▶ GIVEN TEXT
++++++++++++++++++++
Neuss Central Station () is the railway station for the city of Neuss in the German state of North Rhine-Westphalia. The main station building is built on a platform between the tracks and it is located at the junction of the Lower Left Rhine Railway (Linksniederrheinische Strecke, Cologne–Kleve) and the Mönchengladbach–Düsseldorf railway. These lines also connect with the Düren–Neuss railway and the Neuss–Viersen railway; the latter has ended since 1984 at Kaarster See station and is operated by the private Regiobahn company.

The station is a transport hub, served by various rail services, a Stadtbahn line, a tram line and a bus station with eight bays in the station forecourt. Neuss station houses several shops, including a restaurant, a snack bar and a kiosk. In 2006, it was modernised, with two of its four platforms equipped with lifts for wheelchair users. It is classified by Deutsche Bahn as a category 2 station.
++++++++++++++++++++
▶ AVAILABLE RECORDS
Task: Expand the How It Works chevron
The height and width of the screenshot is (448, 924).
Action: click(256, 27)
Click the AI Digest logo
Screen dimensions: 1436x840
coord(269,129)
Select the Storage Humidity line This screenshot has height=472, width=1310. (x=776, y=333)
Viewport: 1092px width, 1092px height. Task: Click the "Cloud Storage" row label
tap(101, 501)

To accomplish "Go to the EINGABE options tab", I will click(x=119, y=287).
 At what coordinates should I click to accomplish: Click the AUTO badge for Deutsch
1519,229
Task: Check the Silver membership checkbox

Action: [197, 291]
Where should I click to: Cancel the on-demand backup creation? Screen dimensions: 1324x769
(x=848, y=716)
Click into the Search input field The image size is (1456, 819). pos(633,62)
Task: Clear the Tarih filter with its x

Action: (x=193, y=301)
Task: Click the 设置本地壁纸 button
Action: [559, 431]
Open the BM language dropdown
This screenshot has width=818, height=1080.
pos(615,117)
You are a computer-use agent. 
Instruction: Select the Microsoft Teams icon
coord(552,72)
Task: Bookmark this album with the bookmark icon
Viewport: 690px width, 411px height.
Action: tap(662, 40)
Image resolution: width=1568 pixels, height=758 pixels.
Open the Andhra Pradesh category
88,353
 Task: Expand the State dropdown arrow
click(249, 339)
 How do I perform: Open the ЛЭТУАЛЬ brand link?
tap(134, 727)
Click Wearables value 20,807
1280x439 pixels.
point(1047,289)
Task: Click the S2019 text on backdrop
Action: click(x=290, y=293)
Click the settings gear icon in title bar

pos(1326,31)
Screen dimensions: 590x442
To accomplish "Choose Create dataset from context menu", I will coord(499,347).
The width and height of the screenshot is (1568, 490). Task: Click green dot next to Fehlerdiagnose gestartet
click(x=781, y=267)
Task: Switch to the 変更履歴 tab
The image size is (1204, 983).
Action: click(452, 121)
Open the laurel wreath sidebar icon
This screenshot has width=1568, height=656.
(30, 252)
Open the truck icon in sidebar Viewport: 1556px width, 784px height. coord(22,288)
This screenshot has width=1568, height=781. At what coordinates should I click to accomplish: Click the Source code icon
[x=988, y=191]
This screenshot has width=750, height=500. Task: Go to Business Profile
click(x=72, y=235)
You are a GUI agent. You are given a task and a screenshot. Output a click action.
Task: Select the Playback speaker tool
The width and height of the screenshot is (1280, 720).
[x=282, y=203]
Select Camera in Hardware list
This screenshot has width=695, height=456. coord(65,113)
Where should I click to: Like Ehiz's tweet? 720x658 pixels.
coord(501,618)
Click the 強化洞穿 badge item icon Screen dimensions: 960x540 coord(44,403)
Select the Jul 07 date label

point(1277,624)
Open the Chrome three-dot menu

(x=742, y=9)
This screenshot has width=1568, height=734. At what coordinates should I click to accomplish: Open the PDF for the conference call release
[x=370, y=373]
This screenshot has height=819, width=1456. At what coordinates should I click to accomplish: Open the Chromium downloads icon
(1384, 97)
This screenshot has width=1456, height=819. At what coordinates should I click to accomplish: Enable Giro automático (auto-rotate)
++++++++++++++++++++
▶ WORK TO DO
**A.** Reproduce the part of the text on Neuss Central Station that begins at the words "The station is" and stops after "category 2 station.".
**B.** From the listing, write out only the lines from the one containing "will click(x=119, y=287)." through the one containing "(x=848, y=716)". Substitute "Gold" for "Silver" and leave everything else unchanged.
The text on Neuss Central Station and the listing have no connection to each other.

▶ ANSWERS FOR THIS EXERCISE
**A.**
The station is a transport hub, served by various rail services, a Stadtbahn line, a tram line and a bus station with eight bays in the station forecourt. Neuss station houses several shops, including a restaurant, a snack bar and a kiosk. In 2006, it was modernised, with two of its four platforms equipped with lifts for wheelchair users. It is classified by Deutsche Bahn as a category 2 station.

**B.**
To accomplish "Go to the EINGABE options tab", I will click(x=119, y=287).
 At what coordinates should I click to accomplish: Click the AUTO badge for Deutsch
1519,229
Task: Check the Gold membership checkbox

Action: [197, 291]
Where should I click to: Cancel the on-demand backup creation? Screen dimensions: 1324x769
(x=848, y=716)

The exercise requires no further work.